Named for the novel by William S. Burroughs, The Soft Machine — later shortened to simply “Soft Machine” a couple years later — recorded their eponymous debut with singer/bassist Kevin Ayers, drummer Robert Wyatt and organist Mike Ratledge, with future bassist Hugh Hopper lending his efforts on a single track. Ratledge would stay with the band through several incarnations, but both Ayers and Wyatt would leave early on, Ayers for a solo career and occasional work with Mike Oldfield and others in a band called The Whole World. Wyatt formed a post Softs band, Matching Mole, but eventually went solo after a drunken fall through an upper story window led to paralysis and confined him to a wheelchair. Nevertheless, he’s still making music to this day, though on a far more limited basis.

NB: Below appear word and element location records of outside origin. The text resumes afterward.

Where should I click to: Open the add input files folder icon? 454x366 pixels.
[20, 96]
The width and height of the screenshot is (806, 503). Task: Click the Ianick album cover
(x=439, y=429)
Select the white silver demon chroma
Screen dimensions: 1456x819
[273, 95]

Ultimately, that first Soft Machine album proved a precursor of things to come, not only in establishing the band as a unique entity that attempted entry into multiple musical worlds, but also as a foundation for fusion bands yet to come, among them the Mahavishnu Orchestra, Return to Forever, Weather Report, and the other assorted efforts by John McLaughlin, Larry Coryell, Pat Metheny and those artists that pitched their appeal to younger audiences through their more experimental overtures. So too, several tracks from that first album — “Joy of a Toy” (later recut for Ayers’ first solo album of the same name), “Priscilla,” “Hope for Happiness,” and “Why Are We Sleeping” became signature songs of the Softs’ early repertoire.

Fifty years on, The Soft Machine remains as much a curiosity as a groundbreaking effort, a quaint sounding attempt to push the parameters in loose and lighthearted ways. Having survived numerous personnel shifts and an ever-changing evolution, the band’s brand still stays active and an enduring symbol of modern music at its furthest reach.